### Extracted entries
+ + + +
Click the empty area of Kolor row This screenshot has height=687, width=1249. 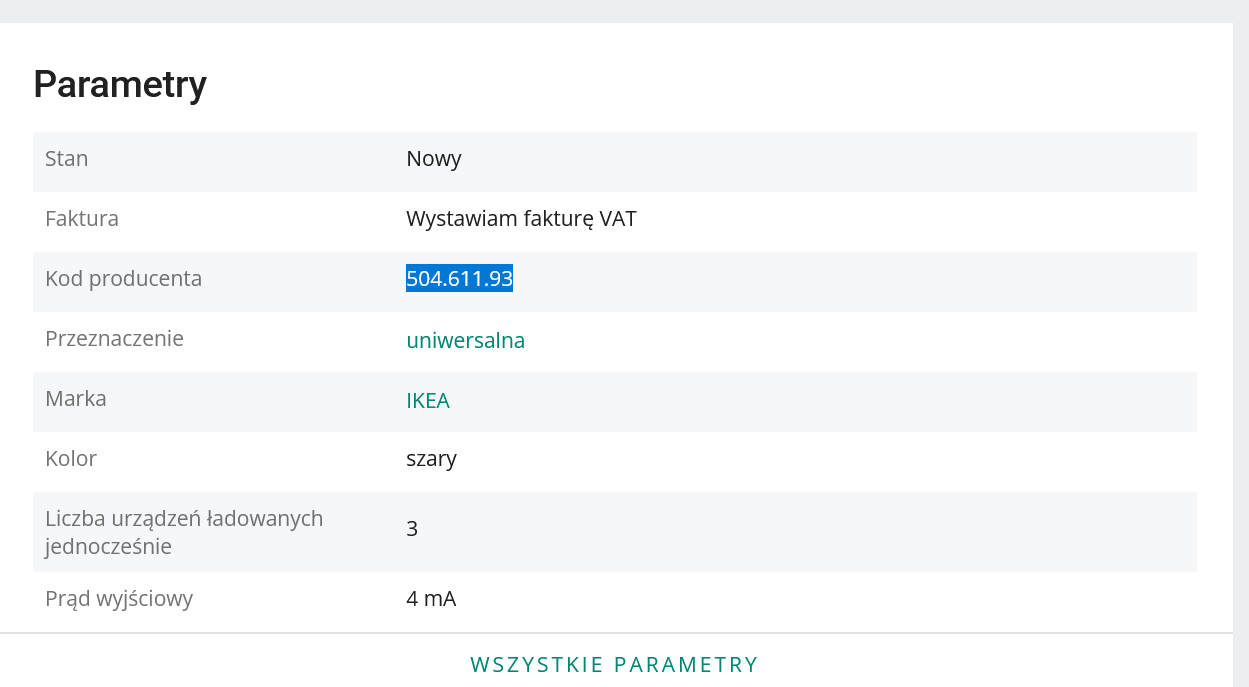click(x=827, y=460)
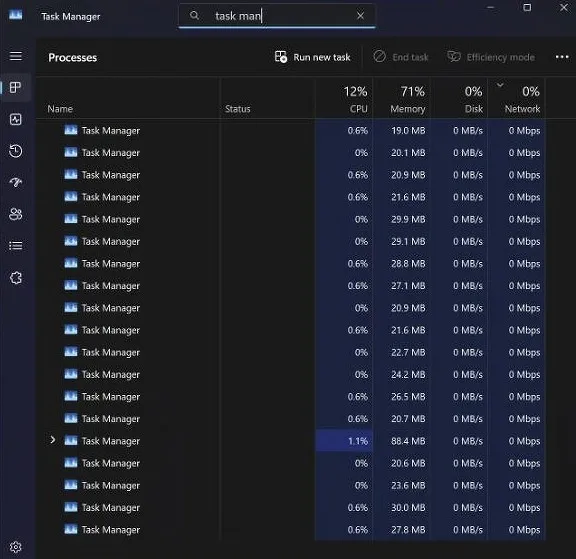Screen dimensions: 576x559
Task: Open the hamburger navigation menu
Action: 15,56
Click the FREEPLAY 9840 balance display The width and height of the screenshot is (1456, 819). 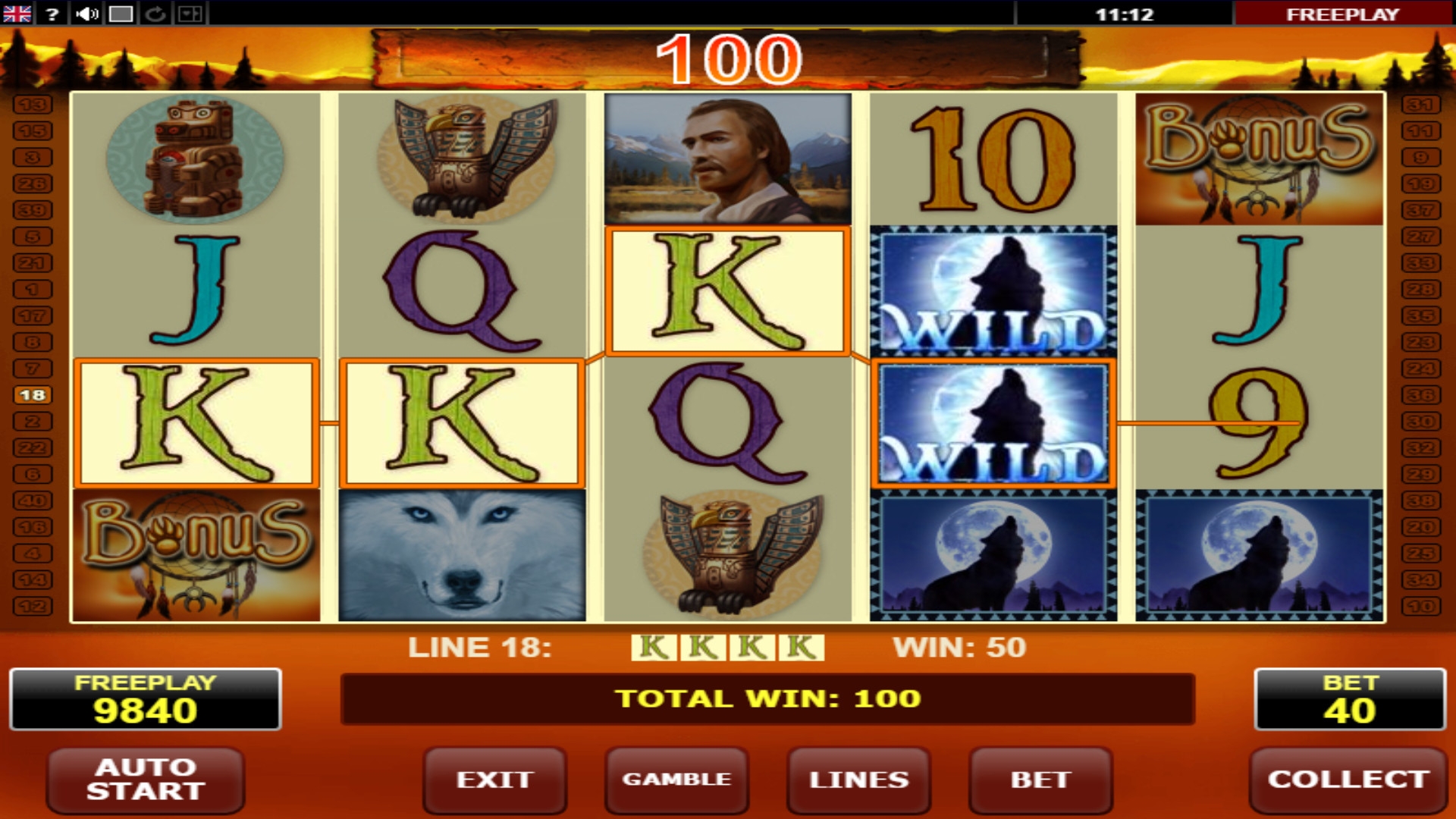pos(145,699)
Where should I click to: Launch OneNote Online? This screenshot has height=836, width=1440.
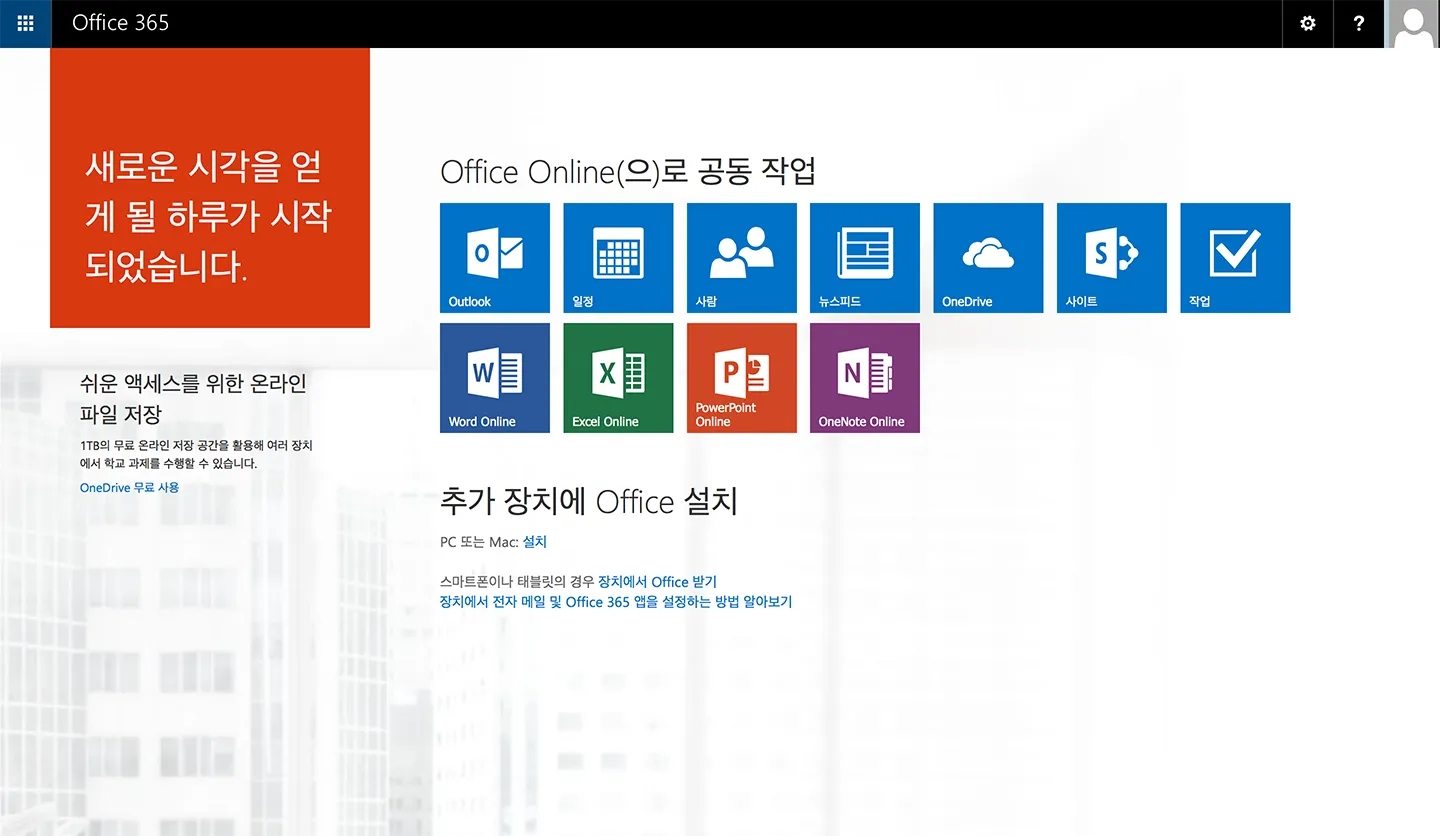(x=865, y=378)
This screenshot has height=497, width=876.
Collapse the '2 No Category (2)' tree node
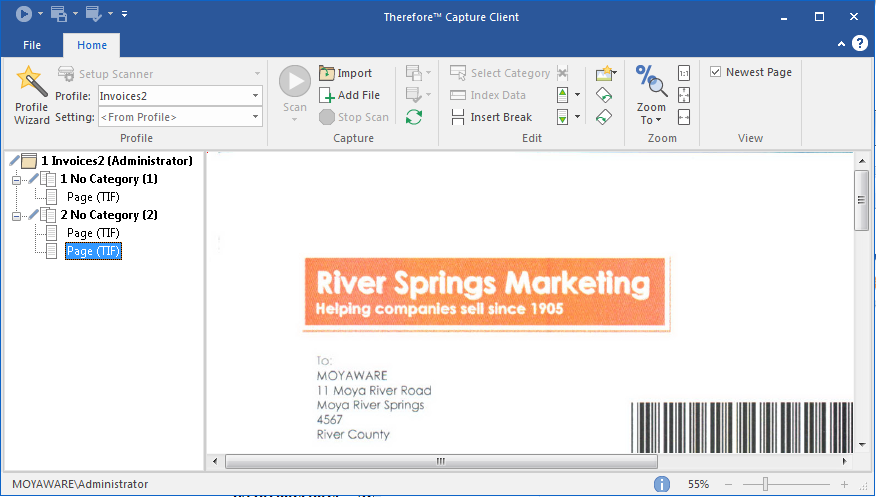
+ + + +
### What is needed
Every line from the one containing "This screenshot has height=497, width=876." to the last line of the material must be returned exactly. Leave out any pictures.

### Response area
This screenshot has height=497, width=876.
Collapse the '2 No Category (2)' tree node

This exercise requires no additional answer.